Hamilton and his cohorts fought to their death over honor, revolutionary ideals. The resulting hatred from the war of independence was deeply rooted.  Although Brazil has rarely fought anything, there is certainly a feeling of polarization.  The divisions are wide ranging between the haves and have nots. They involve race and the lack of most everything starting with basic education.  Brazil’s murder rates and the incidence of violence are comparable to civil war-torn countries; but still, Brazilians invariably portray themselves as optimists even if they are forced to deal with frustration.

Brazilian voters favor politicians who promise them gains from the state in the form of favors. Patrimonialism, paternalism, bureaucracy, state intervention, nationalization and appeal to national pride have all restricted and constrained the development of the market and the free flow of capital and labor.  Only private property holders and the privileged rentiers defend ownership tenaciously.

Brazil’s political and economic elite – both national or international – have always avoided competition and sought monopoly or oligopolistic control.  Owning the state, being embedded in the state or having the state guarantee prerequisites has always been the name of the game.  This is true even among the so-called “forças produtivas” (forces of production).  Sao Paulo’s industrial caste, organized as FIESP, continues to be a protectionist bastion even as it supports street demonstrations with patriotic shirts and plastic ducks against corruption.  Success, achievement and protection and defense of privilege pass through the state.

To work in Brazil, as an employer or as an employee is to partner with the state. Reform is expected to come from the state and in a top down fashion. In Brazil’s brand of crony state capitalism, it is hardly ironic to witness, 74-year-old President Temer, retired in his mid-fifties with a fat pension, to be the current leader of social security reform.   Civil society, in general, resists change but not so much because it is not needed.  Instead, resistance comes from the fear of loss of favors and benefits, no matter how precarious, with no promise of something better coming from above.  The fear, easily played upon, is that reform and a move away from a patrimonial state will only make things worse.  There is a tremendous and understandable dread of market forces and Brazilian society has never accepted a protestant work ethic.  And because the playing field has always been tilted toward the elite, why would it?

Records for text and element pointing
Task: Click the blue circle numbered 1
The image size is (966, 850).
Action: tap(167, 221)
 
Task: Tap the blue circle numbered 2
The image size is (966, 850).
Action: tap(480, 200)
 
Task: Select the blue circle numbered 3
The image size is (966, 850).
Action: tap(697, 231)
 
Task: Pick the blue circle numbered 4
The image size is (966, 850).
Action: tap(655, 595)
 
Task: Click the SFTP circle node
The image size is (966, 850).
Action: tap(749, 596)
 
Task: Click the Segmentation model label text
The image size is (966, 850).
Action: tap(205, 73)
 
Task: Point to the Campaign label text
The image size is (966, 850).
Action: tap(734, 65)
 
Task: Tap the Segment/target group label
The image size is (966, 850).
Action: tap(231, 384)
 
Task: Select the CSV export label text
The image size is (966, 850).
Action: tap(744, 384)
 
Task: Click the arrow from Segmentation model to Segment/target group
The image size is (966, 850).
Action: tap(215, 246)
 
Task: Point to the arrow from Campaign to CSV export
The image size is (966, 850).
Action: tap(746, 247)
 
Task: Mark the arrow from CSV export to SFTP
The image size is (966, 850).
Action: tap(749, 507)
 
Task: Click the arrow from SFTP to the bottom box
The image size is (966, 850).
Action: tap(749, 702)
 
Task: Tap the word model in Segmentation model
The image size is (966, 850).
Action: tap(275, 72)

---

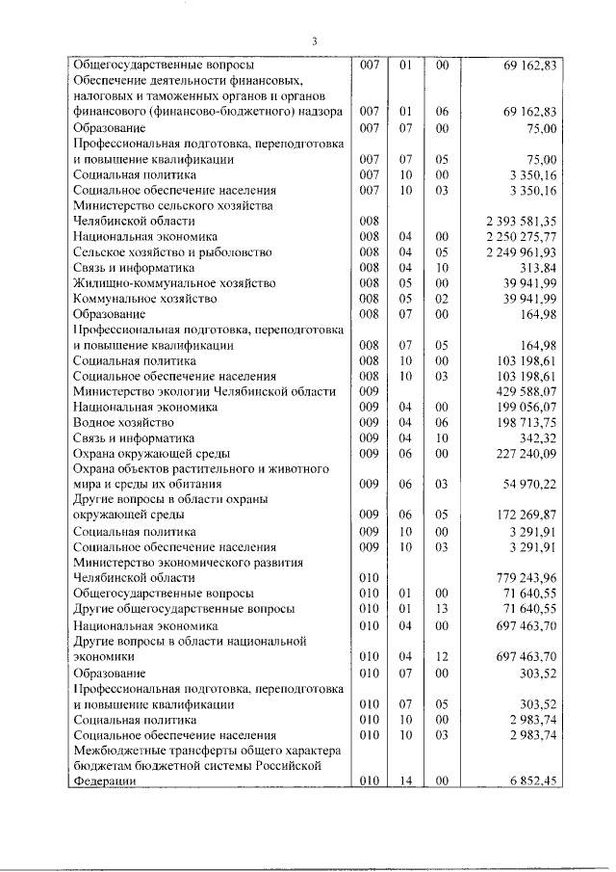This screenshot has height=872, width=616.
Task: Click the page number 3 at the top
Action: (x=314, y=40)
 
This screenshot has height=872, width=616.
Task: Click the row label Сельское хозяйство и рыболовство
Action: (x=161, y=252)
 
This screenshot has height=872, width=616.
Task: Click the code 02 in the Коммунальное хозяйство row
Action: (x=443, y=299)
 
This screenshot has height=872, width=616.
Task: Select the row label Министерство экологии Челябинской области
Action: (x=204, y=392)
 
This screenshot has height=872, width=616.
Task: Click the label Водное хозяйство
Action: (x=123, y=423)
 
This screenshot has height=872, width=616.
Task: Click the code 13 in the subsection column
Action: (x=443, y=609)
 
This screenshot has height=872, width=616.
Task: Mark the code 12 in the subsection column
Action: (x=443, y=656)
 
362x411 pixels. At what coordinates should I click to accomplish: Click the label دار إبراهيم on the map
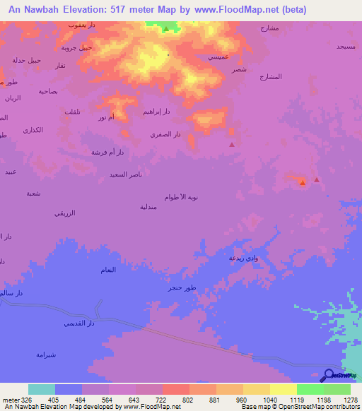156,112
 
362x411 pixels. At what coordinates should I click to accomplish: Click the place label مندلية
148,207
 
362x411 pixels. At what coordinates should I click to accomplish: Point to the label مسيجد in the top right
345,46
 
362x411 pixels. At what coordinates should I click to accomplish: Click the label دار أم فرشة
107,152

---

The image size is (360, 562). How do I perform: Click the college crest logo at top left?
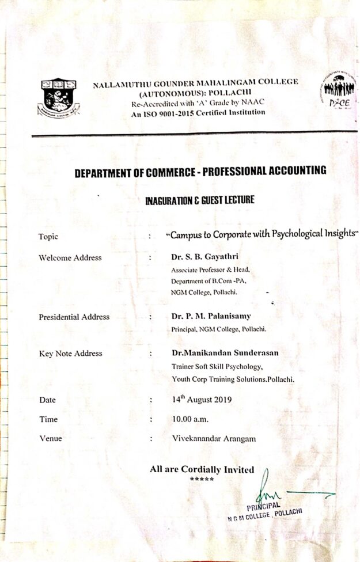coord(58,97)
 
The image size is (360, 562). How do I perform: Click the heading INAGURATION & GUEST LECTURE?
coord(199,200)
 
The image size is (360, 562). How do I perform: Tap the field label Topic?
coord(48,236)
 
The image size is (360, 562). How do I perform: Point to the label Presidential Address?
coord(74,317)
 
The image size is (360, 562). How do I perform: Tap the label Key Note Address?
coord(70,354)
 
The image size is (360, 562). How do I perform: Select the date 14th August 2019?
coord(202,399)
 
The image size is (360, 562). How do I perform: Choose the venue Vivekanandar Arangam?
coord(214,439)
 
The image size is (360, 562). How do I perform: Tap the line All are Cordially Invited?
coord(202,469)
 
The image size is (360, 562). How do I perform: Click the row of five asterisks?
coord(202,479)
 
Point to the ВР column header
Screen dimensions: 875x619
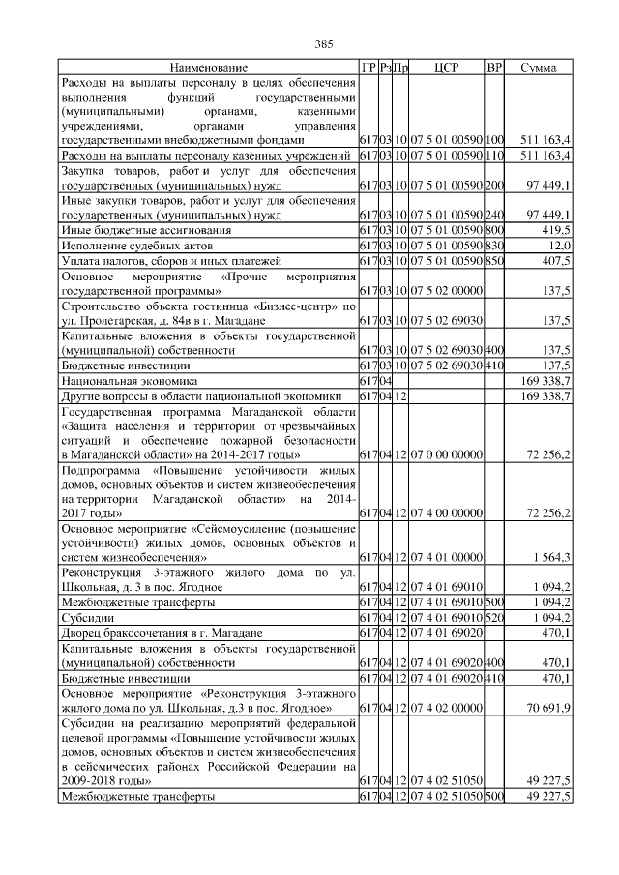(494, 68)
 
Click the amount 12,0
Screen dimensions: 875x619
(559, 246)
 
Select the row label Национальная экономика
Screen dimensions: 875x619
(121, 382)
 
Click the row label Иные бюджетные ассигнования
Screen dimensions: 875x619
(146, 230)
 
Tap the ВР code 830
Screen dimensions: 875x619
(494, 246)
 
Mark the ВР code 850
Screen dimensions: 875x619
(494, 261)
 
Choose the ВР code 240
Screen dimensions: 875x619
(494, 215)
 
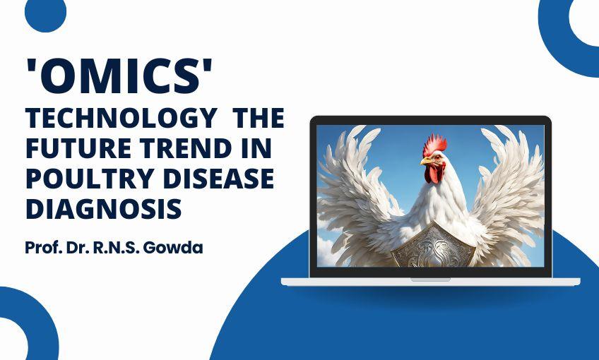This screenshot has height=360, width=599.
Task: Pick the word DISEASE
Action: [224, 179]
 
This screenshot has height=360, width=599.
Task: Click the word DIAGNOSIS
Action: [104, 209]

REQUESTS:
1. In the passage on Brazil, what is the name of the organization of Sao Paulo's industrial caste?
2. For each statement, say whether it agrees with the passage on Brazil, and quote the deciding words: (a) Brazilian voters favor politicians who promise them gains from the state. (b) President Temer is 74 years old. (c) Brazilian society has accepted a protestant work ethic.
3. Rewrite the passage on Brazil from "Hamilton and his" to "deal with frustration.", replacing "optimists" with "idealists".

TASK RESULTS:
1. FIESP

2.
(a) Yes: "Brazilian voters favor politicians who promise them gains from the state in the form of favors."
(b) Yes: "74-year-old President Temer"
(c) No: "Brazilian society has never accepted a protestant work ethic."

3.
Hamilton and his cohorts fought to their death over honor, revolutionary ideals. The resulting hatred from the war of independence was deeply rooted.  Although Brazil has rarely fought anything, there is certainly a feeling of polarization.  The divisions are wide ranging between the haves and have nots. They involve race and the lack of most everything starting with basic education.  Brazil’s murder rates and the incidence of violence are comparable to civil war-torn countries; but still, Brazilians invariably portray themselves as idealists even if they are forced to deal with frustration.